> **INSTRUCTION A**
Could you echo, word for word, the stretch of the listing from the line containing "Image resolution: width=485" through the line containing "will pyautogui.click(x=1334, y=803).", both lines included?

**********

Wednesday, June 17, 2026

Tales of Hoffmann (1951)

Tales of Hoffmann is the Michael Powell-Emeric Pressburger film of Jacques Offenbach's 1881 opera The Tales of Hoffmann, which was based on three of the wonderful short stories of E. T. A. Hoffmann.

But this statement needs to be qualified and amplified a great deal. Powell and Pressburger did not simply film the opera. They adapted and altered it significantly. Opera is the most deliberately and consciously artificial of all art forms and the most uncompromisingly theatrical. Making a movie that is artificial and aggressively non-realist is no problem but opera is artificial and theatrical in a very non-cinematic way. And if you remove the artifice and the theatricality then you have removed the very heart and soul of opera. So how do you make an opera into a feature film?

Powell and Pressburger adopted a bold radical approach. Their first crucial insight is that yes this is opera but it’s a movie. There’s no need to cast actual opera singers. Why not cast actors and dancers, and have their singing voices dubbed by real opera singers? In fact the entire movie was shot as a silent film with every element of the soundtrack post-dubbed. This allowed Powell and Pressburger to use a lot of silent film techniques. They were much influenced by German Expressionism.

This also allowed Powell and Pressburger to pull off three casting strokes of genius. Moira Shearer had been a sensation in their 1948 masterpiece The Red Shoes. She couldn’t sing. But she was a magnificent dancer, so her singing voice was dubbed. And they were able to cast the great Australian ballet dancer Sir Robert Helpmann. He couldn’t sing either but again no problem. Not only could Helpmann dance, he was a very competent actor and he had extraordinary screen presence. And he had that amazing face. Once the makeup people were let loose on him he could become sinister, monstrous, comical, grotesque - whatever Powell and Pressburger wanted him to be. And Ludmilla Tchérina has breathtaking screen charisma.

Being able to cast dancers rather than singers allowed Powell and Pressburger to carry out their master plan - to create an extravaganza of music, images, dance and movement. A total artistic experience that was more than opera and more than straightforward cinema. Powell called it a “composed” film.

Casting dancers rather than singers gives the film a sense of dynamic movement and energy which would have been impossible otherwise. And choosing dancers such as Shearer, Helpmann and Ludmilla Tchérina who could act as well was another excellent idea.

Powell and Pressburger were totally and deliberately out of step with the mainstream of British cinema. With movies like Black Narcissus (1947) and The Red Shoes (1948) they had already been pushing the boundaries. They were in fact operating more in the realm of European art cinema. They were making films with more in common with stuff like Jean Cocteau’s surrealist masterpiece Beauty and the Beast (1946) and were already venturing into territory that Max Ophüls would explore in his 1950s masterworks like La Ronde, Le Plaisir and especially Lola Montès. Martin Scorsese (a huge fan of this movie) has also correctly pointed out the influence of Walt Disney’s Fantasia.

**********

> **INSTRUCTION B**
Can you duplicate the stretch of the piece on Tales of Hoffmann from "Powell and Pressburger adopted" through "by German Expressionism." word for word?

> **LISTED ENTRIES**
**********

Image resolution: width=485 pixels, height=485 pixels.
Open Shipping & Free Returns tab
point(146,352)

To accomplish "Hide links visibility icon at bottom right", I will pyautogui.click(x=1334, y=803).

**********

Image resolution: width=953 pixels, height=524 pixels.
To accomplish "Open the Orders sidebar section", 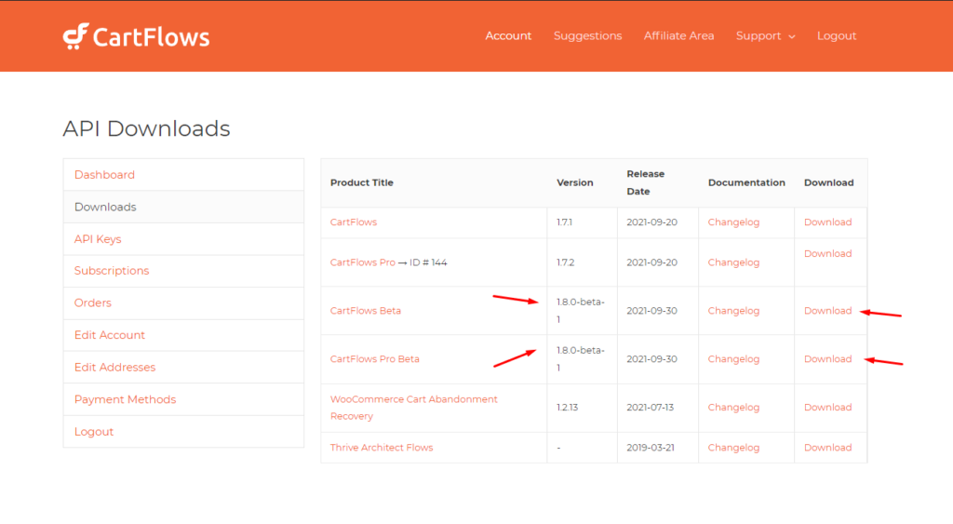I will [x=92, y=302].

**********

> **COMPLETE RESPONSE A**
Image resolution: width=485 pixels, height=485 pixels.
Open Shipping & Free Returns tab
point(146,352)

To accomplish "Hide links visibility icon at bottom right", I will pyautogui.click(x=1334, y=803).

> **COMPLETE RESPONSE B**
Powell and Pressburger adopted a bold radical approach. Their first crucial insight is that yes this is opera but it’s a movie. There’s no need to cast actual opera singers. Why not cast actors and dancers, and have their singing voices dubbed by real opera singers? In fact the entire movie was shot as a silent film with every element of the soundtrack post-dubbed. This allowed Powell and Pressburger to use a lot of silent film techniques. They were much influenced by German Expressionism.